▶ [Data records]
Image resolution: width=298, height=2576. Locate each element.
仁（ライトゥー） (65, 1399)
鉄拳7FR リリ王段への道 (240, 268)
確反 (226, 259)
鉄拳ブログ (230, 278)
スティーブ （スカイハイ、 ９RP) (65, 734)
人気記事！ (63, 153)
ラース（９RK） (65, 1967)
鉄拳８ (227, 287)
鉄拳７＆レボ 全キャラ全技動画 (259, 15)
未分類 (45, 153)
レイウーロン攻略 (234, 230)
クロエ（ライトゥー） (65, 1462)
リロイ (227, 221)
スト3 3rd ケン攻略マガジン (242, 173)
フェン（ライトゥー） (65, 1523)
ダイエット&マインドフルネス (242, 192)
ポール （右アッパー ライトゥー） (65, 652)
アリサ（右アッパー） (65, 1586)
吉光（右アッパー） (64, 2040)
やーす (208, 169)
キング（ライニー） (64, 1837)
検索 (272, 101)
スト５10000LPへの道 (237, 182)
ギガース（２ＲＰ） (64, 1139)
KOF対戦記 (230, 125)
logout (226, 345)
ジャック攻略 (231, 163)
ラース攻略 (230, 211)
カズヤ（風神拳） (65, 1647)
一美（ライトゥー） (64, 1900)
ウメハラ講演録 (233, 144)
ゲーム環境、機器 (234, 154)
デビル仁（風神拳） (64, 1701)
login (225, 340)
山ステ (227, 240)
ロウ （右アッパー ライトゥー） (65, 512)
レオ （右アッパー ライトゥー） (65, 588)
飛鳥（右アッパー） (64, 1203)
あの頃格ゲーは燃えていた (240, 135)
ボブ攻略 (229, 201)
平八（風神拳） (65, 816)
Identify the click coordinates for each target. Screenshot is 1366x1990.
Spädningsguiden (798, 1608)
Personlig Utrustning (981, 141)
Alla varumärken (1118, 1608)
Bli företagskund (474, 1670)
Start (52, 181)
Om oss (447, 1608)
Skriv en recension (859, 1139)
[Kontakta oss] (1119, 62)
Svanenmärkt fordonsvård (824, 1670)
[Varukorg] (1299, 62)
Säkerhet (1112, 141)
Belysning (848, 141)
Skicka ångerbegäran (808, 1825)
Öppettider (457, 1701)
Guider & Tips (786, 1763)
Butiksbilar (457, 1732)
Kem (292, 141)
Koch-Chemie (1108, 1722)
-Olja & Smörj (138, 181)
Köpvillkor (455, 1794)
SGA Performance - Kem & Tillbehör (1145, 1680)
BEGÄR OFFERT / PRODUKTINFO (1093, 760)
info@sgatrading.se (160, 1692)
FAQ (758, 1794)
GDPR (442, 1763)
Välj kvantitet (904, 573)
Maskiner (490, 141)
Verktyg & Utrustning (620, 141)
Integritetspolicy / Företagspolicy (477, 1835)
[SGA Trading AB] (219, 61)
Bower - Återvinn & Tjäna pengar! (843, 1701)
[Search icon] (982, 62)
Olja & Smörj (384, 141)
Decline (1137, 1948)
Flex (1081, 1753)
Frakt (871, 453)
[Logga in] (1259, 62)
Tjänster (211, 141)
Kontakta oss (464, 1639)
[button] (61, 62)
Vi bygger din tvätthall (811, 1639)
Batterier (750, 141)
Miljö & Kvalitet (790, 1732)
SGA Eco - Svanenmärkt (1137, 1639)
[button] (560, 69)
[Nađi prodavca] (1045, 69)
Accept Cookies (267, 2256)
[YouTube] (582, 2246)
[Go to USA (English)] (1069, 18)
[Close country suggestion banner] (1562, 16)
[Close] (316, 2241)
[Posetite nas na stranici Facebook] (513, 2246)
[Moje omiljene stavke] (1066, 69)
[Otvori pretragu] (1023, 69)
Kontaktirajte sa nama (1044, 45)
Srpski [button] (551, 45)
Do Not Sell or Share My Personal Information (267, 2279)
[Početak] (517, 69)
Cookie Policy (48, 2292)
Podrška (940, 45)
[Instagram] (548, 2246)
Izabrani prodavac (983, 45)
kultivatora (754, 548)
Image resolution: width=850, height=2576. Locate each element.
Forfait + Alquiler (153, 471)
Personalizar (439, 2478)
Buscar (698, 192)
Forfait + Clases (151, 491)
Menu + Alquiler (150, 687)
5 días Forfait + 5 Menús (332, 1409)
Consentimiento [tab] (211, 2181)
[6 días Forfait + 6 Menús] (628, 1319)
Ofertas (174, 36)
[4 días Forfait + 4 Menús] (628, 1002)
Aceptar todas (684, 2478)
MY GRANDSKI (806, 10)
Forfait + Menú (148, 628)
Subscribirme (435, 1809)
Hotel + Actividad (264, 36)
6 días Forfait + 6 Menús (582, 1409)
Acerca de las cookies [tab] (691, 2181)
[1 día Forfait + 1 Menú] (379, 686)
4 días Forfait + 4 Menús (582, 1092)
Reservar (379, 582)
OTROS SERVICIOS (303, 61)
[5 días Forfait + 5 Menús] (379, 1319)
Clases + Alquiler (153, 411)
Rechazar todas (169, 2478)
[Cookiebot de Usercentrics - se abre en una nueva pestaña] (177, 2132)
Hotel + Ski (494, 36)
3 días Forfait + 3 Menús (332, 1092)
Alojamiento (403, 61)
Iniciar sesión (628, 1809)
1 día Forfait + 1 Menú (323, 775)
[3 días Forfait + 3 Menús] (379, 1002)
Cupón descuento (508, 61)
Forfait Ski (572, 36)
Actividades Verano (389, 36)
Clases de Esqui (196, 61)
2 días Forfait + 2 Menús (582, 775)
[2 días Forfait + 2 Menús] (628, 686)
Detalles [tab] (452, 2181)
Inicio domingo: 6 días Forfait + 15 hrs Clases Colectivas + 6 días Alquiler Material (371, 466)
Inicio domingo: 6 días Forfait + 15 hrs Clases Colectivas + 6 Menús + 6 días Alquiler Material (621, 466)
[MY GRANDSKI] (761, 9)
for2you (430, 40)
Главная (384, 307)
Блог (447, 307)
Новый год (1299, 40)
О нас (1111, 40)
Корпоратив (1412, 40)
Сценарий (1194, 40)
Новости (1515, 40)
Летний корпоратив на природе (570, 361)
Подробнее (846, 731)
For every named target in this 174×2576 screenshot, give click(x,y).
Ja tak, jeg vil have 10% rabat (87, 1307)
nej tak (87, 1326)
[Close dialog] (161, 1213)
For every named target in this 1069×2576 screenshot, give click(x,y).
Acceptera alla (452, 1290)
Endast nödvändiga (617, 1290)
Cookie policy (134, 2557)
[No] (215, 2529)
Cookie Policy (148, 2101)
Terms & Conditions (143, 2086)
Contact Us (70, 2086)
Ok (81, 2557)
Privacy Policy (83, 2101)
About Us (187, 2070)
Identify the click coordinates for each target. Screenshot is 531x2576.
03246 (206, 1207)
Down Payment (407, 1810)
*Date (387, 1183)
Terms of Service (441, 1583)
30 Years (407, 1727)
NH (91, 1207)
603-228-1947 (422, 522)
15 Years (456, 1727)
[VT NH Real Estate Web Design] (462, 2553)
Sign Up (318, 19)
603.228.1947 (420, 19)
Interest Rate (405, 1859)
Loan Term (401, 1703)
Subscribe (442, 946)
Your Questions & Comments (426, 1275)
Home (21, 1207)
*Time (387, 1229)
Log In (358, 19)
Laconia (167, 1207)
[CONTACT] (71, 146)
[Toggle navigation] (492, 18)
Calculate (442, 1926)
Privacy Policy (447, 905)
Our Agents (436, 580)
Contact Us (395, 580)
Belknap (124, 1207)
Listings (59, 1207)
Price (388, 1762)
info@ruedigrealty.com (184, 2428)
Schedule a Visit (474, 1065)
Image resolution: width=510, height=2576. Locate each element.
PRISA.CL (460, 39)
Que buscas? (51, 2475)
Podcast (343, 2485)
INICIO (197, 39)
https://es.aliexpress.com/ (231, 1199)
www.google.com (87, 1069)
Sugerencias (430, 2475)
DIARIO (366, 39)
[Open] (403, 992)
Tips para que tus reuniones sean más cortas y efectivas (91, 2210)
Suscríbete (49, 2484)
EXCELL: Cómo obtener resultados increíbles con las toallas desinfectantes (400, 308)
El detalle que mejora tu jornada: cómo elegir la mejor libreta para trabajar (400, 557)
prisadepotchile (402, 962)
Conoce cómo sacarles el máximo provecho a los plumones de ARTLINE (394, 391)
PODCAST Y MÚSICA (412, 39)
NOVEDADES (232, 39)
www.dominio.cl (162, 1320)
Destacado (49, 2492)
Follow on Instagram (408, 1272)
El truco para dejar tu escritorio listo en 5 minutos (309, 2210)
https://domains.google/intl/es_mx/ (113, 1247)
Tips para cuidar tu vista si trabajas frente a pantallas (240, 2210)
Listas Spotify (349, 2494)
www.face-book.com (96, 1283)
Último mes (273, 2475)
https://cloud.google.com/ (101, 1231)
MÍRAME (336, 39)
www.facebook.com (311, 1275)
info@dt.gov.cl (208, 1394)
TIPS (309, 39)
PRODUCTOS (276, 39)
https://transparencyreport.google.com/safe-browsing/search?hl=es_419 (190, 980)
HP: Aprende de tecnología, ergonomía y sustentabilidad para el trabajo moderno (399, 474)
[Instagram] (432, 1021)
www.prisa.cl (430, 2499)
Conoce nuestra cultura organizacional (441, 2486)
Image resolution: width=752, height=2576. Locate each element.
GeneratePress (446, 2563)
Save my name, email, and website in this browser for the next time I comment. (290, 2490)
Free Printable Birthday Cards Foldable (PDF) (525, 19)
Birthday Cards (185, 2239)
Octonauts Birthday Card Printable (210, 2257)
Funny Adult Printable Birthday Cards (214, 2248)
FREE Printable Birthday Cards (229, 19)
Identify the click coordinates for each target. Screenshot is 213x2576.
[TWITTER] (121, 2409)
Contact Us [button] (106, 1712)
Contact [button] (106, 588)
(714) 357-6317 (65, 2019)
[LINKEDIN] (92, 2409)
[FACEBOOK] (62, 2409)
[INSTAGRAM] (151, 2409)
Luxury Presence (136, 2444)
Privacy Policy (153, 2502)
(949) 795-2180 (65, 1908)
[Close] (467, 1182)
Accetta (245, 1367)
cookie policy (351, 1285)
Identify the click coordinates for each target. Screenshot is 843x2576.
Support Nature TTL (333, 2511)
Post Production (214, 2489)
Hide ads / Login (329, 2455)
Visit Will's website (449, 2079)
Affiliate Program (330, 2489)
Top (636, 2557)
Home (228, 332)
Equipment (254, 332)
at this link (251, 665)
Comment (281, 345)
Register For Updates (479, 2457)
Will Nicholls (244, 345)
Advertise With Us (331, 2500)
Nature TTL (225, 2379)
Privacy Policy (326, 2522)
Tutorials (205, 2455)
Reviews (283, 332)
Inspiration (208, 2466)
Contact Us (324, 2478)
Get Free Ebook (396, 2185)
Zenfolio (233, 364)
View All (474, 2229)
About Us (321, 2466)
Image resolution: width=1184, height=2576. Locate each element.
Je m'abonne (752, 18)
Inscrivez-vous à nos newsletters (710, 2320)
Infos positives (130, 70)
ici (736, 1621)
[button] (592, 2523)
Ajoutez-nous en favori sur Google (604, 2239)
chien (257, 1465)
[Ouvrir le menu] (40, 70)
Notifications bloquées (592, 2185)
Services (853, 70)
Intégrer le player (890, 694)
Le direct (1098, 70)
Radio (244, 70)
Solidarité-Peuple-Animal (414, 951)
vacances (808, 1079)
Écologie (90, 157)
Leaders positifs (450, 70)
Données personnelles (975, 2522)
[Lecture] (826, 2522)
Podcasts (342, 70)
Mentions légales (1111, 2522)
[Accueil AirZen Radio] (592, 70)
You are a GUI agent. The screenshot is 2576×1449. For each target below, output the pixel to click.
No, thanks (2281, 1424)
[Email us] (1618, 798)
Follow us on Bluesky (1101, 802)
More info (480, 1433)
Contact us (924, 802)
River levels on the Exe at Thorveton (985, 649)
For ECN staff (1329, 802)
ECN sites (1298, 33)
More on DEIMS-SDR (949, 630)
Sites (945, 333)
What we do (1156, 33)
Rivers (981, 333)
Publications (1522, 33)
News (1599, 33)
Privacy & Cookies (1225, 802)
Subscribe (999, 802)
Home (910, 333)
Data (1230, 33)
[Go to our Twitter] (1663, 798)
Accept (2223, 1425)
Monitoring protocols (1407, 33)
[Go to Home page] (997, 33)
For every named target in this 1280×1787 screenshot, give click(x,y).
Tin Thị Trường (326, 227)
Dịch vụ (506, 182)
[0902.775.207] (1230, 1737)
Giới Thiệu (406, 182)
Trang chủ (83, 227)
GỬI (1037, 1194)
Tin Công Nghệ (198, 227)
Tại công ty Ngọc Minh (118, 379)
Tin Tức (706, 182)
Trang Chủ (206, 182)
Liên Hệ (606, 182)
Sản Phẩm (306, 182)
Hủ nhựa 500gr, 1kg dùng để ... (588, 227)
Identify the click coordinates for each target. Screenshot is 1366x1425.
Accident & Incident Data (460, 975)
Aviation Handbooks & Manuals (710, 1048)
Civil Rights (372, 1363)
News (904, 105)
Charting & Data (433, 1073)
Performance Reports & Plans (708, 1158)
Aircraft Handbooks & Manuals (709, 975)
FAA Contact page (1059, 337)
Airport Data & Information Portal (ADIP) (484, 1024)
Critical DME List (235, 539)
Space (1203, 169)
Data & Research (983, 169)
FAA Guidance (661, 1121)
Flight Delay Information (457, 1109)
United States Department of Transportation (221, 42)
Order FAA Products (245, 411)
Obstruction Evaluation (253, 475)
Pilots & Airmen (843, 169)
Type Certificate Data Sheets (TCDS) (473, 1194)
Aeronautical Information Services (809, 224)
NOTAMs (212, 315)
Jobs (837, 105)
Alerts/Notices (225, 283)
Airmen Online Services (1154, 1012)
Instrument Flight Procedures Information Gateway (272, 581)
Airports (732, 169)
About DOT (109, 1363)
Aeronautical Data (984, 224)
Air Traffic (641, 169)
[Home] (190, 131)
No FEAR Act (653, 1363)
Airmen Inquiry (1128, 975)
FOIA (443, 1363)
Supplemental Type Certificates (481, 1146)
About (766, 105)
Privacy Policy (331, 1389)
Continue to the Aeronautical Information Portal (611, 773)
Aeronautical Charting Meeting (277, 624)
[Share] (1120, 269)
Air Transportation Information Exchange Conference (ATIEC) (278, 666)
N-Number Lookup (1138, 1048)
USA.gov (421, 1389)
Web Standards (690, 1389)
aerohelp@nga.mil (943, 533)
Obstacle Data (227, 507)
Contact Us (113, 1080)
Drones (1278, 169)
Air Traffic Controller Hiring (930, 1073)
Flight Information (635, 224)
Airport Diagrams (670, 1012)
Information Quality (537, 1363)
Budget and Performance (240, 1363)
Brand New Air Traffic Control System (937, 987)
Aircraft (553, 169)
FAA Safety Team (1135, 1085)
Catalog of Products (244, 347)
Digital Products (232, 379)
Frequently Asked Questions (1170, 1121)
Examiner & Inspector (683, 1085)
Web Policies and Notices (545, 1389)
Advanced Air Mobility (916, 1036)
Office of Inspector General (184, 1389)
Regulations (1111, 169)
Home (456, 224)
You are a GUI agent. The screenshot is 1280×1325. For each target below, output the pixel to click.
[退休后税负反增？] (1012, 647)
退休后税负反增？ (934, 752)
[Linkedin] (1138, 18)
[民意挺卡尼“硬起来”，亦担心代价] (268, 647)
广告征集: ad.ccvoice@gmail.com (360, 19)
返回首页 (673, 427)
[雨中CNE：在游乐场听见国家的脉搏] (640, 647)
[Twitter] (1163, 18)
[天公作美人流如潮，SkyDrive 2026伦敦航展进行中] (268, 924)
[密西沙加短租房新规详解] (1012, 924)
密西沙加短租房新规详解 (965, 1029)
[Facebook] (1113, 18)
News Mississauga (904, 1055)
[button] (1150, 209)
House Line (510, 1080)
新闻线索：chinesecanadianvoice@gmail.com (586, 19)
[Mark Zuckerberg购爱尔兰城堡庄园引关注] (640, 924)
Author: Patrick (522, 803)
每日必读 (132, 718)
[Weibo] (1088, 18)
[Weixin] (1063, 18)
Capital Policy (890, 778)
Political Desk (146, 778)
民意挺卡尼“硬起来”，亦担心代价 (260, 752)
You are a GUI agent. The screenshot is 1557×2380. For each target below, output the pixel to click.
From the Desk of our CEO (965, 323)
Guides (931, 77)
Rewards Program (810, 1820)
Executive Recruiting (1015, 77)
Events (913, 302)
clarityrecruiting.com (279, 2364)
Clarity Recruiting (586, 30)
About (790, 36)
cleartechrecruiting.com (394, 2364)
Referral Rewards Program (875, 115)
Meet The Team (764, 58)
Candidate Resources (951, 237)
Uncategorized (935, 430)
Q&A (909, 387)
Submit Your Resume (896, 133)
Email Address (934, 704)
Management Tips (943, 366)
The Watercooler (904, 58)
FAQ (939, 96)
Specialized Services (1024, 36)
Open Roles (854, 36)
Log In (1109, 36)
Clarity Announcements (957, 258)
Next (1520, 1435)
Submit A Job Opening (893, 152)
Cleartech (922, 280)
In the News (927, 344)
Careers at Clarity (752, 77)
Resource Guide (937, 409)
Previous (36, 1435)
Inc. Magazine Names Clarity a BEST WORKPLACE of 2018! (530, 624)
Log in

▶ [What the task requires]
The required answer is each line of the data in which the word "Notices" appears.

▶ [Result for this exercise]
Alerts/Notices (225, 283)
Web Policies and Notices (545, 1389)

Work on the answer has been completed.